新型コロナウイルス感染症(COVID-19)のパンデミックが社会の弱点を突き、世界的な景気後退を招いたことで、各国では国内総⽣産(GDP)、所得⽔準や雇⽤⽔準が急激に落ち込みました。各国政府は国⺠を守り、経済的混乱を抑えるため懸命に取り組み、⽀援策や経済対策を相次いで打ち出しています。
パンデミックにより世界的な混乱が⽣じたにもかかわらず、クリーンエネルギーへの移行が完全に中断することはありませんでした。EYがアジアの8カ国・地域(インドネシア、⽇本、マレーシア、フィリピン、韓国、台湾、タイ、ベトナム)を対象に⾏ったクリーンエネルギープロジェクトに関する調査によると、プロジェクト案件は800件にも上り、投資価値も3,160億⽶ドルを超えています。
特にマレーシアやミャンマーなどの諸国は、このさなかにありながら⼊札により太陽光発電デベロッパーから⼤型案件を受注しました。アジアでの他の取り組みとしては、新型コロナウイルス感染症に関連する⽀援策の多くをクリーンエネルギーへの移行に充当している国もあります。マレーシアは29億⽶ドルをエネルギーの効率化に充て、韓国は650億⽶ドル規模のグリーンニューディール政策に着⼿しました。
その他のアジア諸国・地域では、サステナビリティ⽬標をそれぞれ発表しています。2020年第4四半期には、中国本⼟が2060年までに⼆酸化炭素の排出量を実質ゼロ(ネットゼロ)にするという⽬標を発表しました。その後、⽇本と韓国も2050年までにネットゼロの実現を⽬指す意向を明らかにしています。
コロナ禍で大打撃を受けた⺠間セクターは多く、企業は資本の回復と事業活動の活性化に取り組んでいるところです。こうした状況の中、グリーンへの移行に対して投資を継続する意欲が企業にあるのか、すぐに投じることができる資⾦は⼗分にあるのかといった疑問が当然湧いてきます。

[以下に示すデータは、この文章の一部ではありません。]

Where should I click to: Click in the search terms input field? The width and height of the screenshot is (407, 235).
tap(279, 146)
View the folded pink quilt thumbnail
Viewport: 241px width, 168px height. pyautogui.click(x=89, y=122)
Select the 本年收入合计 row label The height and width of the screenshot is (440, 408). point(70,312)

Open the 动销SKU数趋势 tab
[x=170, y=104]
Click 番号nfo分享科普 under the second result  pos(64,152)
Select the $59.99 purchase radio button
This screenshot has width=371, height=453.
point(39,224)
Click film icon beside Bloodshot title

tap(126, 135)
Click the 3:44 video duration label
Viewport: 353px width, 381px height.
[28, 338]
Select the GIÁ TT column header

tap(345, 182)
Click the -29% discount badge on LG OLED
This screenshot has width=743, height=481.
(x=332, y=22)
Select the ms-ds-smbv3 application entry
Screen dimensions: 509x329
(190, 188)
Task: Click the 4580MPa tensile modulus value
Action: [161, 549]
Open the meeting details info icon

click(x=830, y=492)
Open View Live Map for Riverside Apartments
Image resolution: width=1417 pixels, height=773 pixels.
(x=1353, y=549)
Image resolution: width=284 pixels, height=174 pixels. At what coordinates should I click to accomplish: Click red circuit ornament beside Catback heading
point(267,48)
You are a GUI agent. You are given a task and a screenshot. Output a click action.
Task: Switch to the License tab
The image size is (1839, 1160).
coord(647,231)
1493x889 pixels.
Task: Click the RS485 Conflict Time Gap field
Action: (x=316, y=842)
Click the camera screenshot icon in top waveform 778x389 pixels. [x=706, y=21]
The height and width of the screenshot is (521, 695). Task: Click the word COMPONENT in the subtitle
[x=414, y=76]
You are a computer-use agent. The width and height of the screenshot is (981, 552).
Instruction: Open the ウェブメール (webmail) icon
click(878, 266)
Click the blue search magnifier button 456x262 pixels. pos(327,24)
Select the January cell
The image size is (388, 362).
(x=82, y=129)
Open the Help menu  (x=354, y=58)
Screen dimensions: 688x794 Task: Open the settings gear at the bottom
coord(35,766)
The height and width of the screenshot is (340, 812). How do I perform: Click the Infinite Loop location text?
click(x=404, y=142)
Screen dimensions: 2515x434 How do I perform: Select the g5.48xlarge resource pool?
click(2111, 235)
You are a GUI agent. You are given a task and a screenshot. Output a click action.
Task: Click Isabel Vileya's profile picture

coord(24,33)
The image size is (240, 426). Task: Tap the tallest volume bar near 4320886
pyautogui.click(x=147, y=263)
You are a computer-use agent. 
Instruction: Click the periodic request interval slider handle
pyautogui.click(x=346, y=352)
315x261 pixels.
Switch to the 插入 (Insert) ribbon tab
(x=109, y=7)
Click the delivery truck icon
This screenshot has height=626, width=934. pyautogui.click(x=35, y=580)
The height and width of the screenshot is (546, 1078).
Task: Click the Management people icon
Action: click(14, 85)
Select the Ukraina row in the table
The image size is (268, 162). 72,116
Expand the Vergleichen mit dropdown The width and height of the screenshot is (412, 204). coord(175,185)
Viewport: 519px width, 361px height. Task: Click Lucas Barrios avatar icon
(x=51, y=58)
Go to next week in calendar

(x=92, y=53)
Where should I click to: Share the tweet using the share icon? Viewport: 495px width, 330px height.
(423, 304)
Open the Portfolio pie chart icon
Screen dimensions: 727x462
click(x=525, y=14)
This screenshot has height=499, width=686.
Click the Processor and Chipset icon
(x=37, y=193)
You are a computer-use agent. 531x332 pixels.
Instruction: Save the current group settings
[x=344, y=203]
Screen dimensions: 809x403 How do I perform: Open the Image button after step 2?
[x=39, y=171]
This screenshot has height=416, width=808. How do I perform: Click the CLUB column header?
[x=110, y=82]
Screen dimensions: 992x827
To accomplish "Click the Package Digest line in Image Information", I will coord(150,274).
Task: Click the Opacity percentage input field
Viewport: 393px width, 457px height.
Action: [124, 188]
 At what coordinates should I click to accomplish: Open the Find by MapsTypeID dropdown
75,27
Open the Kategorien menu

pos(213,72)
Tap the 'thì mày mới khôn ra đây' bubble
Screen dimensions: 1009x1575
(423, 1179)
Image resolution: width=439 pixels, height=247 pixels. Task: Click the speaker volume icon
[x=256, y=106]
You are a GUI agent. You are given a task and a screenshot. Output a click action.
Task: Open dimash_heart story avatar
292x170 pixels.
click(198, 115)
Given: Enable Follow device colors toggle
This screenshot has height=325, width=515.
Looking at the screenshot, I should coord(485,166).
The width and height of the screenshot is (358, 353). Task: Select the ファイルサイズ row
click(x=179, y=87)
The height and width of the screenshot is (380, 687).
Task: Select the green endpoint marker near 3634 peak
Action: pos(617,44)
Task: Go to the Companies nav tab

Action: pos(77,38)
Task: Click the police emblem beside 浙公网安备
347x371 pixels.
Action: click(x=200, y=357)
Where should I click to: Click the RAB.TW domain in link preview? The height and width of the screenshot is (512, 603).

今回のEYの調査からは、クリーンエネルギーへの移行が企業にとっては相変わらず魅⼒的な取り組みであることが分かりました。また、⺠間セクターが多額の資⾦をすぐに投じることができることも確認されています。この調査の対象となった多くの国・地域では、現在多数のプロジェクトが開発段階にあることから、そうしたプロジェクトがすべて実施された場合、各当局は既存のクリーンエネルギー⽬標を上回ることができると⾒込まれています。
持続可能な方法で経済を回復させるまたとないチャンス
欧州気候基金(ECF)の委託を受けて実施した今回の調査の結果から、アジアの8カ国・地域では再生可能エネルギー、エネルギー効率、電気自動車、送配電の各セクターの「すぐに着手できる」プロジェクトは800件以上あり、投資価値は合計で3,160億米ドルを超えることが分かりました。一部デベロッパーがプロジェクトに関する情報を公表していない可能性もあり、これは全体のごく一部にすぎないと思われます。